Hepatobiliary anomalies associated with ABCB4/MDR3 deficiency in adults: a pictorial essay.

BACKGROUND: ABCB4/MDR3 gene variants are mostly associated with a peculiar form of cholelithiasis in European adults, currently referred to as low phospholipid-associated cholelithiasis (LPAC) syndrome.
METHODS: LPAC syndrome is a rare genetic disorder, characterised by the following clinical features: biliary symptoms before the age of 40, recurrence of the symptoms after cholecystectomy, and intrahepatic microlithiasis or intrahepatic hyperechogenic foci.
RESULTS: Imaging features associated with ABCB4/MDR3 mutations are not specific and correspond to a wide spectrum of biliary abnormalities. The main feature is the presence of intrahepatic lithiasis. Other uncommon presentations have been described, such as uni- or multifocal spindle-shaped dilatations of the intrahepatic bile ducts filled with gallstones, secondary sclerosing cholangitis, biliary cirrhosis, and intrahepatic cholangiocarcinoma.
CONCLUSION: This review focuses on MR features related to ABCB4/MDR3 mutations. MAIN MESSAGES: • LPAC syndrome is characterised by intrahepatic microlithiasis or intrahepatic hyperechogenic foci. • Ultrasound examination is very accurate in detecting intrahepatic stones. • At MR imaging, LPAC syndrome is associated with various presentations.

Introduction

In 1996, Deleuze et al. [1] initially suspected the role of defects in the multidrug resistance 3 P-glycoprotein (MDR3) in a subtype of progressive familial intrahepatic cholestasis (PFIC). This refers to a heterogeneous group of familial cholestatic conditions caused by defects in biliary epithelial transporters. The disease usually occurs first in childhood with progressive cholestasis leading to death from liver failure at ages ranging from infancy to adolescence [2]. The underlying genetic and molecular abnormalities related to PFIC have led to the identification of three subtypes and the description of several mutations in hepatocellular transport system genes involved in bile formation. Only PFIC 3 can be related to defects in the ABCB4 gene encoding MDR3. MDR3 is a phospholipid translocator involved in biliary phosphatidylcholine excretion. The result of these mutations is a reduced amount of phosphatidylcholine in bile. Phosphatidylcholine solubilises cholesterol in mixed micelles and prevents damage to the biliary epithelium from unbound bile acids. The ‘unchaperoned’ bile acids in the bile of patients with MDR3 deficiency may cause chronic cholangitis. Several other biliary disorders have been associated with ABCB4/MDR3 mutations: low phospholipid-associated cholelithiasis (LPAC) syndrome, intrahepatic cholestasis of pregnancy (ICP), drug-induced liver injury, transient neonatal cholestasis [TNC], adult biliary fibrosis or cirrhosis [3], and very recently intrahepatic cholangiocarcinoma (IHCC) [4-9].

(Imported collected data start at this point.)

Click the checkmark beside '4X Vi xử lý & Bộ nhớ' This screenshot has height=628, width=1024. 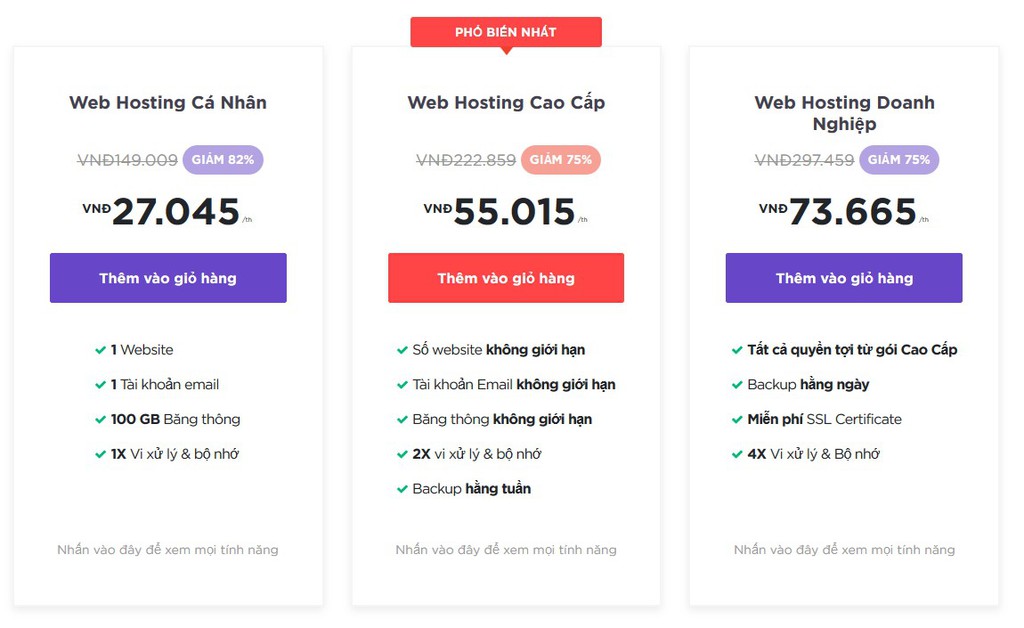click(737, 454)
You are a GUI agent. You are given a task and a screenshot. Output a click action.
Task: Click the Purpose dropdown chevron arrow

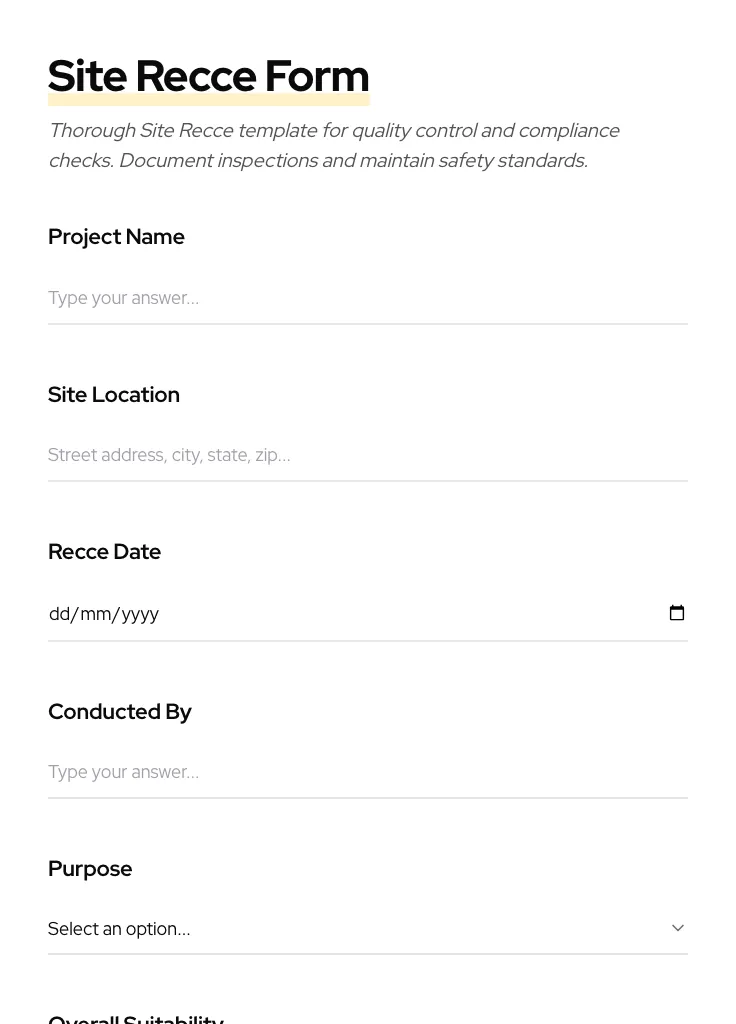point(678,928)
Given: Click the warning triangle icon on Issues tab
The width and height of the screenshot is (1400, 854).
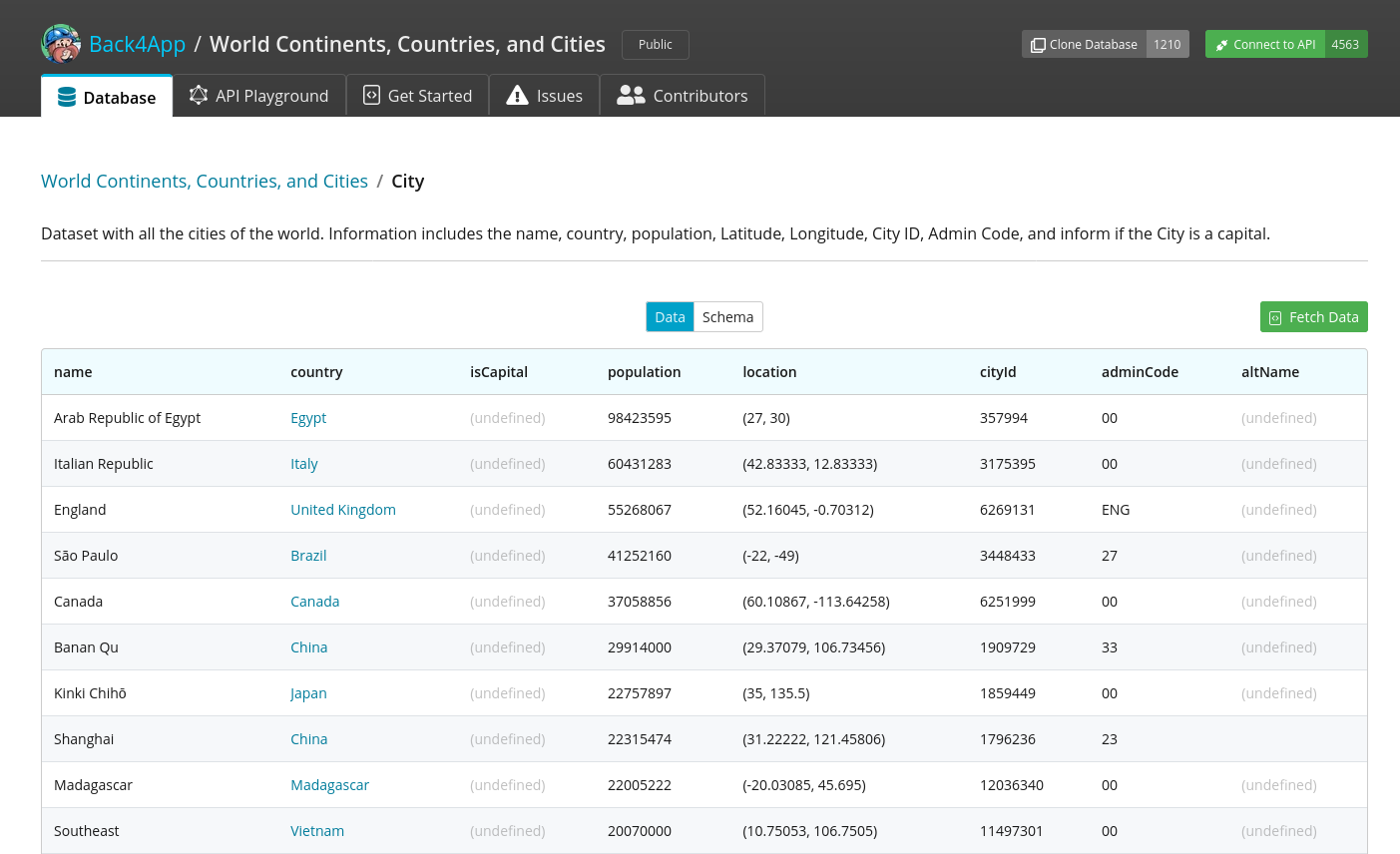Looking at the screenshot, I should pos(517,95).
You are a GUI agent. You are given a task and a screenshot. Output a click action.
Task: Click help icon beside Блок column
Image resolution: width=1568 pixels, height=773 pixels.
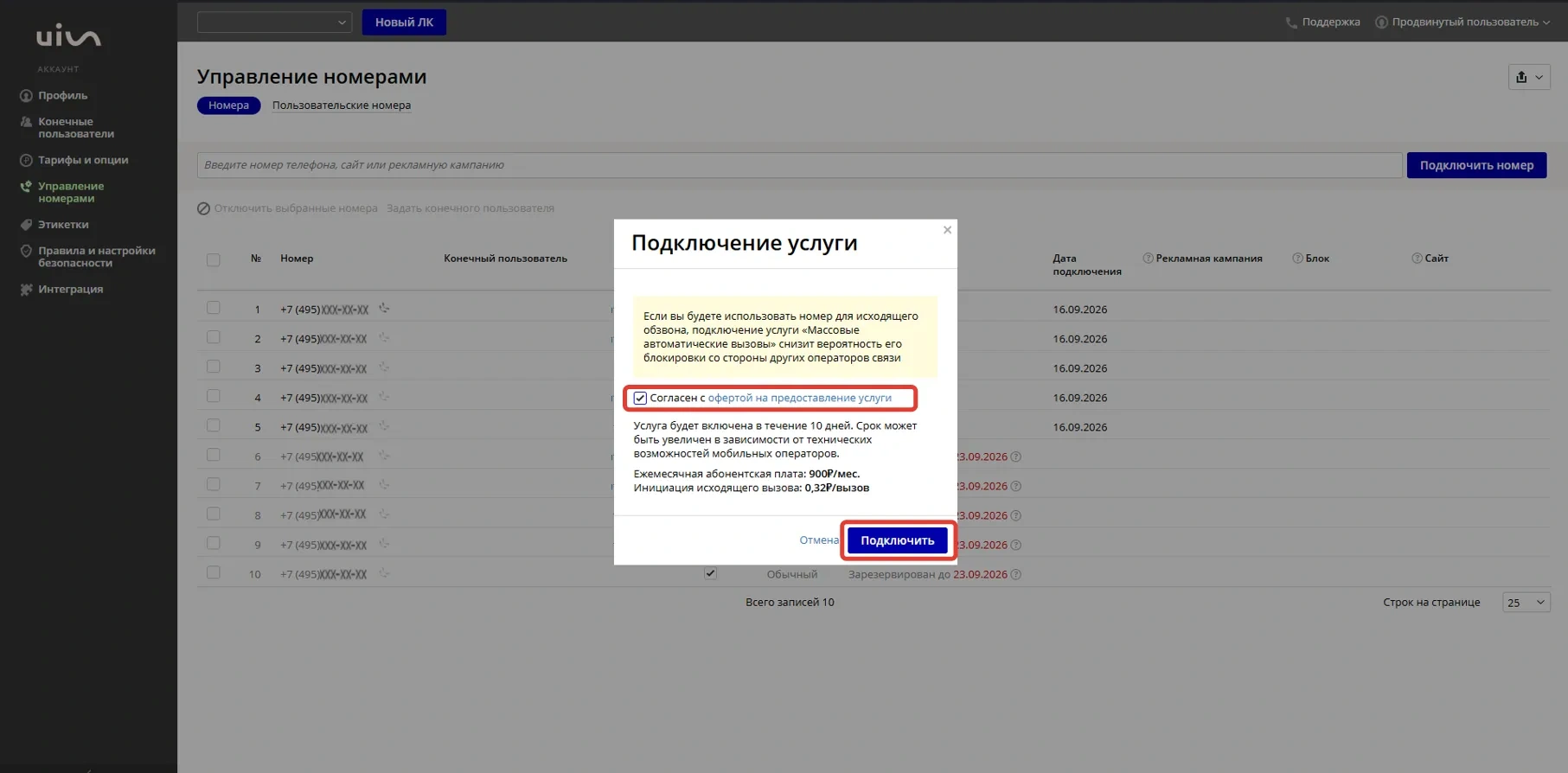click(x=1297, y=258)

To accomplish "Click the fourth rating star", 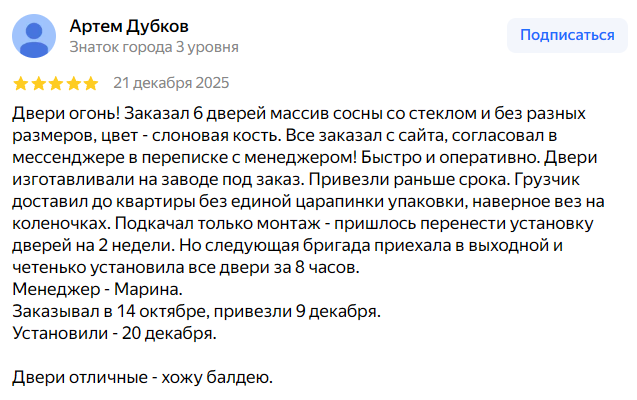I will point(73,82).
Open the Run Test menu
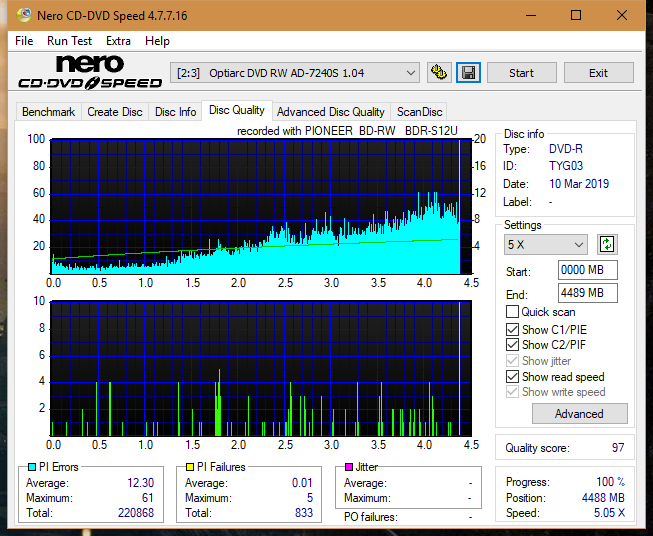This screenshot has width=653, height=536. tap(69, 41)
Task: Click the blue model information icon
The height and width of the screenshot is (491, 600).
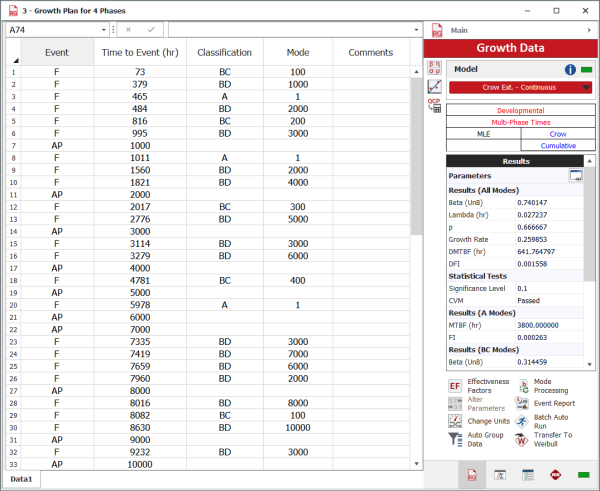Action: tap(570, 70)
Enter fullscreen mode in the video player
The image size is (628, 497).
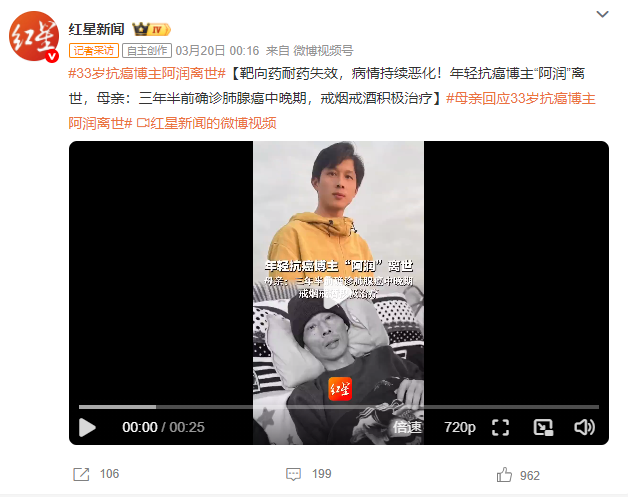(x=500, y=427)
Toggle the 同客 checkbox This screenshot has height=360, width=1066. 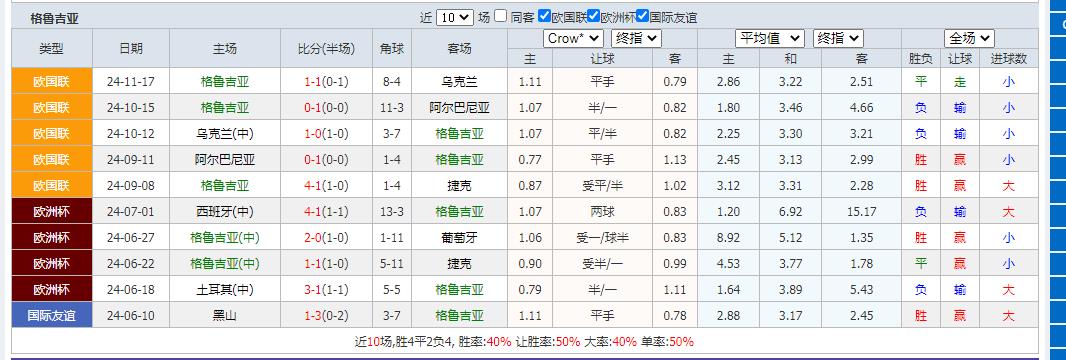(x=500, y=16)
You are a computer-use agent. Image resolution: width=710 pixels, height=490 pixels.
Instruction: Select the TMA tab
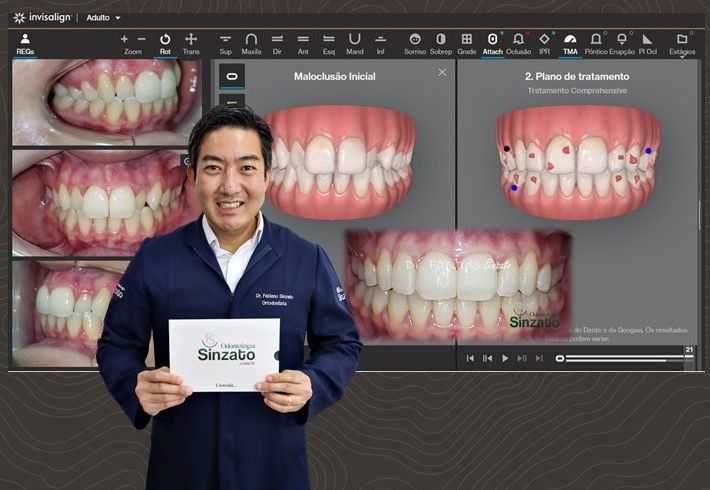point(570,43)
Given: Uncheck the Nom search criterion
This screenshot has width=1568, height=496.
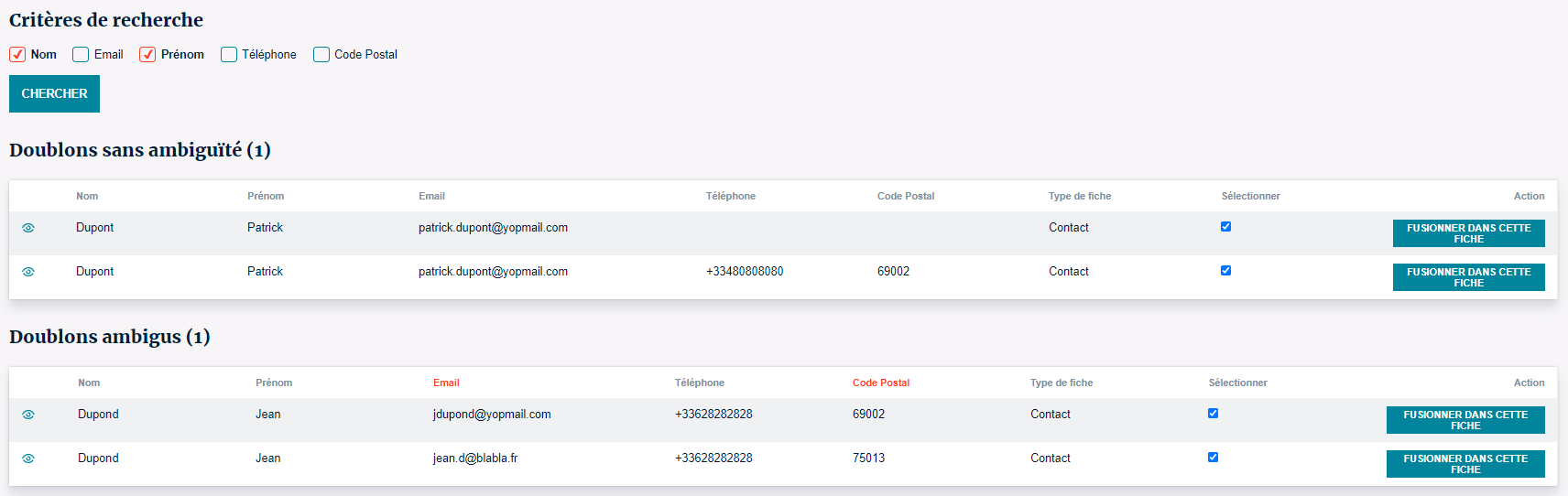Looking at the screenshot, I should coord(17,55).
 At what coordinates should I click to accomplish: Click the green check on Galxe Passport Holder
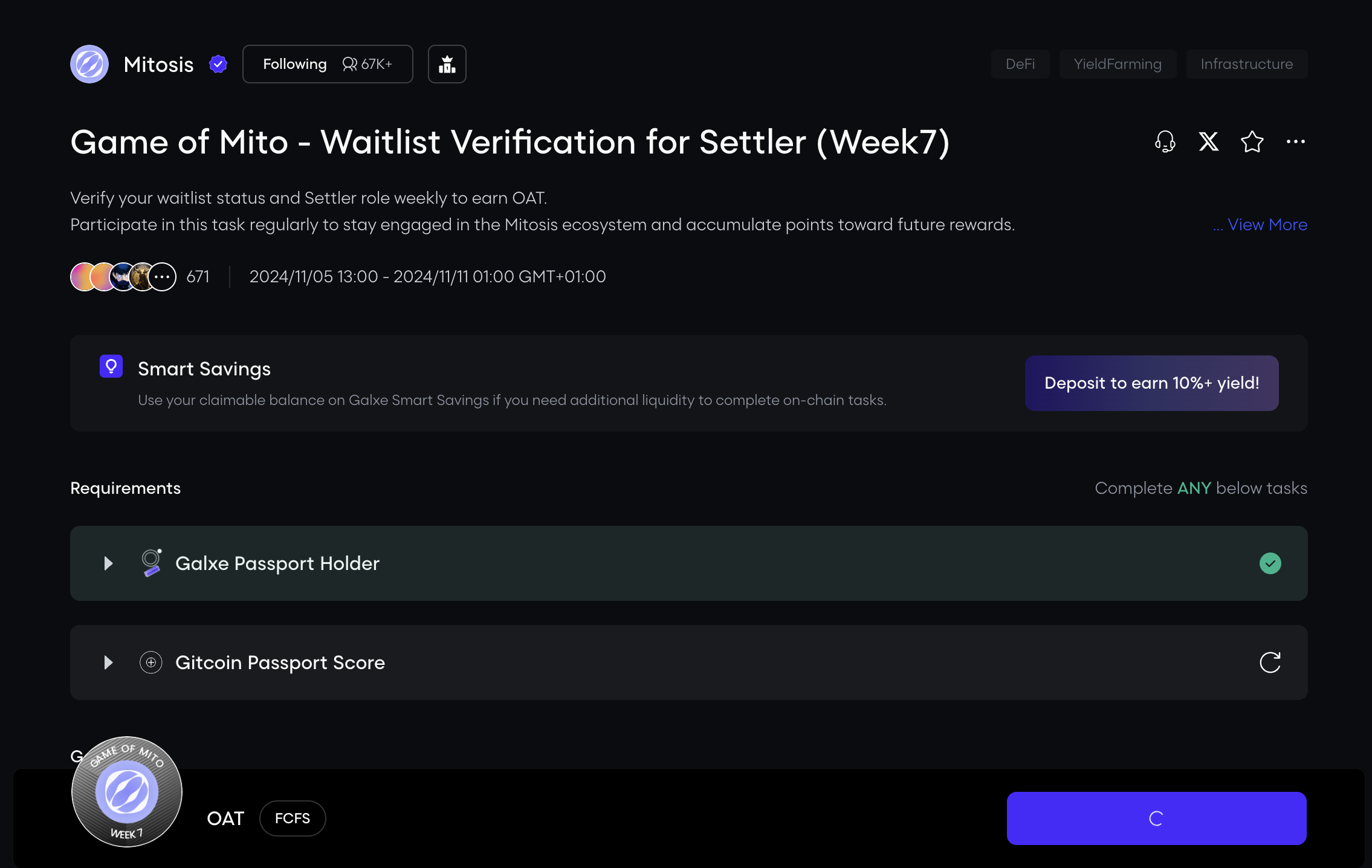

In young adults, ABCB4/MDR3 alterations are mostly associated with LPAC syndrome and ICP. In the latter case, patients typically present with pruritus that can lead to complications for both mother and fetus. In the former case, patients present with intrahepatic biliary lithiasis. The diagnosis of LPAC syndrome is often delayed and relies on clinical and biological elements.

This review will focus on imaging features of hepatobiliary anomalies associated with ABCB4/MDR3 deficiency in adults, with special attention to MR characteristics.

Intrahepatic lithiasis

Intrahepatic lithiasis is considered to be very uncommon in Europe and much more frequent in Asia [10]. Since the description of MDR3 deficiencies, an increasing number of patients are diagnosed with LPAC syndrome-related intrahepatic lithiasis. The diagnosis is frequently performed several years after the beginning of the symptoms due to their lack of specificity. The syndrome should be suspected in case of the association of several elements. The three most important are: (1) biliary symptoms in a young adult (<40 years old); (2) symptom recurrence after cholecystectomy; (3) presence of hyperechoic material in the biliary ducts. Other minor criteria have been described, such as mild chronic cholestasis, at least one episode of cholangitis, acute pancreatitis or biliary colic, efficiency of ursodesoxycholic acid (UDCA) and similar symptoms in first-degree relatives. ABCB4 gene mutations have been described in patients with LPAC syndrome in 25–56 % of cases [11-13]. At imaging, LPAC syndrome is associated with various MR presentations: normal MR cholangiography, isolated intrahepatic lithiasis and, rarely, bile duct dilatations. No imaging differences can be found between patients with or without ABCB4 mutation and no specific mutation can be associated with the different presentations [12, 14].

The most common presentation of LPAC syndrome is isolated intrahepatic lithiasis. In LPAC patients, most stones are referred to cholesterol “yellow” stones. Cholesterol stones may vary in colour from light-yellow to dark-green or brown. To be classified as such, they must be at least 50 % cholesterol by weight [15] (or 70 %, according to the Japanese classification system) [16, 17]. They may also be calcium bilirubinate “brown” stones (pigment stones) [18]. Those are traditionally favoured by bile infection, frequent in the Asiatic population but much rarer in western countries.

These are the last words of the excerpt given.